En Venecia se encontró con su hermano Lord Surbiton, que acababa de llegar de Corfú en su yate. Pasaron reunidos un par de semanas deliciosas. Durante la mañana paseaban a caballo por el Lido, o se deslizaban a lo largo de los verdes canales en su esbelta góndola negra; por la tarde, habitualmente recibían visitas en el yate y por la noche comían en el Florian y paseaban por la Piazza fumando cigarrillo tras cigarrillo.

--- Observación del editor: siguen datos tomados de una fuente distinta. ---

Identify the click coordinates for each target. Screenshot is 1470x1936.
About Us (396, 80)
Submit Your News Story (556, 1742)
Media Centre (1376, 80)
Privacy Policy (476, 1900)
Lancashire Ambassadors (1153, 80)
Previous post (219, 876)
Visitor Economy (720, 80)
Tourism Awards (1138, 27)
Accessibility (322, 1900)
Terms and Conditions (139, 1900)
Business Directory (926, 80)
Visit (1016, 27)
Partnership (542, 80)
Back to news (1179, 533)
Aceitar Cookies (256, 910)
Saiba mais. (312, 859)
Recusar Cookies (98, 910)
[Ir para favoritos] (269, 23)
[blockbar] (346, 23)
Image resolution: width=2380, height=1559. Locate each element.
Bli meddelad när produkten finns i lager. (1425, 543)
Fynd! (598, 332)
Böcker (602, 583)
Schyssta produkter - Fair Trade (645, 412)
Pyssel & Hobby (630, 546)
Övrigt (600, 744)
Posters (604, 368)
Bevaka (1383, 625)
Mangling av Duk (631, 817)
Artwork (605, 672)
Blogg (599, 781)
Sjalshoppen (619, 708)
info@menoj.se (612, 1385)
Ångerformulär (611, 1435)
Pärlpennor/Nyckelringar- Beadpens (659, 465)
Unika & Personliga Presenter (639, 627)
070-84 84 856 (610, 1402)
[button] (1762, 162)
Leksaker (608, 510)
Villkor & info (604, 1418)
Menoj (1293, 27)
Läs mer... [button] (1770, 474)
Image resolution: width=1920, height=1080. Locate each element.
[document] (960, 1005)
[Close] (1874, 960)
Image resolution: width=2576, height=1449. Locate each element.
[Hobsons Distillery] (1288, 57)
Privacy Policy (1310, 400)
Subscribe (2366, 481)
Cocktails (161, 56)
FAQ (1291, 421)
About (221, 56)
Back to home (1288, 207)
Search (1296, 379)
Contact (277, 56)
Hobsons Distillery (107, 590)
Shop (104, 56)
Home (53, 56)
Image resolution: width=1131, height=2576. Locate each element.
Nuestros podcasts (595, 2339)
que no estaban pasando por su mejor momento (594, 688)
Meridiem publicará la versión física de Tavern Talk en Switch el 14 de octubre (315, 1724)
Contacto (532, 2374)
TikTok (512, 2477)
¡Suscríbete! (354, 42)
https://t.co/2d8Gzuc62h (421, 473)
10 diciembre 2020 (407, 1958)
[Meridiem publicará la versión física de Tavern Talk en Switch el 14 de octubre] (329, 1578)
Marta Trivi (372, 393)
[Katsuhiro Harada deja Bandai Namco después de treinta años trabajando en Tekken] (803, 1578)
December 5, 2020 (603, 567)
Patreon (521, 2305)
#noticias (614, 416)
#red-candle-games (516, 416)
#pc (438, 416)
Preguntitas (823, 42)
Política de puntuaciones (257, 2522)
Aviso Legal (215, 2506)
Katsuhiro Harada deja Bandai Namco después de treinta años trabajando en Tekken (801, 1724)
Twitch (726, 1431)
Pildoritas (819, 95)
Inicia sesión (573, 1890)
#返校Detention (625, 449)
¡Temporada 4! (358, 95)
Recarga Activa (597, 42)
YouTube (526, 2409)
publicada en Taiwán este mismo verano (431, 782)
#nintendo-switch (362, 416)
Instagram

Sin embargo, Lord Arthur no era feliz. Todos los días leía minuciosamente la lista de defunciones en el Times, esperando ver la noticia del fallecimiento de Lady Clementina, y todos los días sufría la misma decepción. Comenzó a temer algún accidente y a veces se arrepentía de no haber dejado a Lady Clem ensayar cuando quiso hacerlo, los efectos de la aconitina. Además, las cartas de Sibyl, aunque desbordantes de amor y confianza, traslucían una gran tristeza, que aumentaba la suya. En ocasiones, hasta le parecía haberse separado de ella para siempre.
 
Al cabo de dos semanas, Lord Surbiton estaba hastiado de Venecia, y decidió recorrer la costa hasta Ravenna. Lord Arthur, al principio, se negó rotundamente a acompañarle, pero Surbiton, a quien quería extraordinariamente, acabó por convencerle de que, si continuaba en el Hotel Danieli, acabaría por fallecer de aburrimiento. Así, la mañana del día 15 se hicieron a la mar, que estaba bastante picada, con un fuerte viento nordeste. La travesía fue excelente y el aire libre y puro del mar devolvió sus colores a las mejillas de Lord Arthur. Pero, hacia el día 22, se apoderó de él nuevamente la preocupación de Lady Clementina y, a pesar de las protestas de Surbiton, regresó en tren a Venecia.
 
Cuando saltó de la góndola, según subía las escaleras, el propietario del Hotel se adelantó hacia él con un telegrama en la mano. Lord Arthur se lo arrebató, apresurándose a abrirlo. ¡Al fin se habían realizado sus deseos: Lady Clementina había fallecido casi repentinamente la noche del 17!